Foi em 1971 que Patti Smith realizou uma leitura cantada de poesias por meio do Poetry Project, ao som da guitarra de Lenny Kaye – que viria compor a banda Patti Smith Group. A partir dessa experiência surgiram os diversos convites, inclusive a primeira proposta de gravar um álbum. Em 1975, com sua banda, gravou o disco Horses. E com o segundo álbum, Easter (1978) e o single, escrito em parceria com Bruce Springsteen, Because the Night, que alcançou sucesso comercial.
Mapplethorpe, por outro lado, contou com a ajuda do curador de arte, Sam Wagstaff, seu mecenas e companheiro até seus últimos dias. Ao migrar da pintura para a fotografia, seus temas estavam atrelados à identificação de sua sexualidade; o homoerotismo e o sadomasoquismo eram recorrentes nas fotografias mais conhecidas. E muitas vezes, a própria Patti Smith era tema de suas obras.

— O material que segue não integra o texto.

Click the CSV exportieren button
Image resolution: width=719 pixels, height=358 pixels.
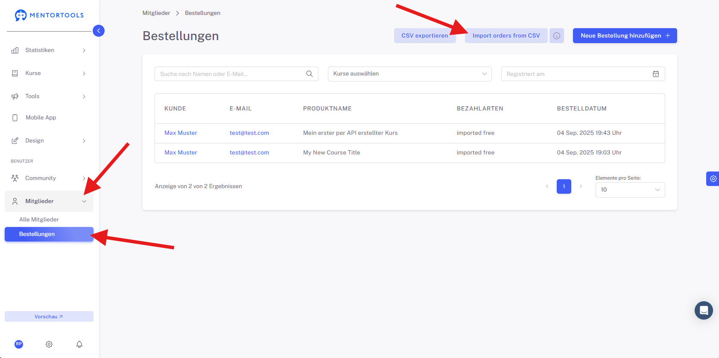pos(424,36)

Aos 42 anos, em 1989, Robert falece, em razão de complicações da AIDS, irrefreável naquela época. Patti já esperava pela notícia quando foi informada pelo irmão de Robert, Edward. Nesta época, estava vivendo entre Nova York e Detroit. Foi em sua homenagem que escreveu a canção Memorial Song, uma elegia para a amizade.
Antes de Robert morrer, Patti prometeu que escreveria a história da relação que tiveram, o que cumpriu em 2010, ano em que publicou Só garotos.
Pouco tempo após a morte de Robert, em 1994, ano em que Patti perde seu marido, ela retorna para Manhattan e se muda novamente para o Hotel Chelsea, revivendo todos os lugares por onde havia passado em sua juventude.
A obra tornou-se marco de uma era em que Nova York reviveu a Paris boêmia do século XIX. Rememorando a atmosfera de melancolia e expectativa de glória de artistas aspirantes, em que o espírito da poesia renascia através do rock’n roll. Em que Patti saiu como sobrevivente de sua própria geração, marcada por excessos e desenfreado uso de drogas. Para além disso, a obra tornou-se manifesto do amor de Patti Smith por Robert Mapplethorpe.
O título em questão se revela por meio de um relato sobre um passeio pela Washington Square. Os jovens andavam pelo parque com seus trajes prediletos, quando foram notados por uma senhora muito mais velha que disse ao senhor ao seu lado que deveriam tirar uma foto daquele excêntrico casal, pois pareciam famosos. O senhor em desprezo à sugestão, disse que não, afinal eram apenas garotos.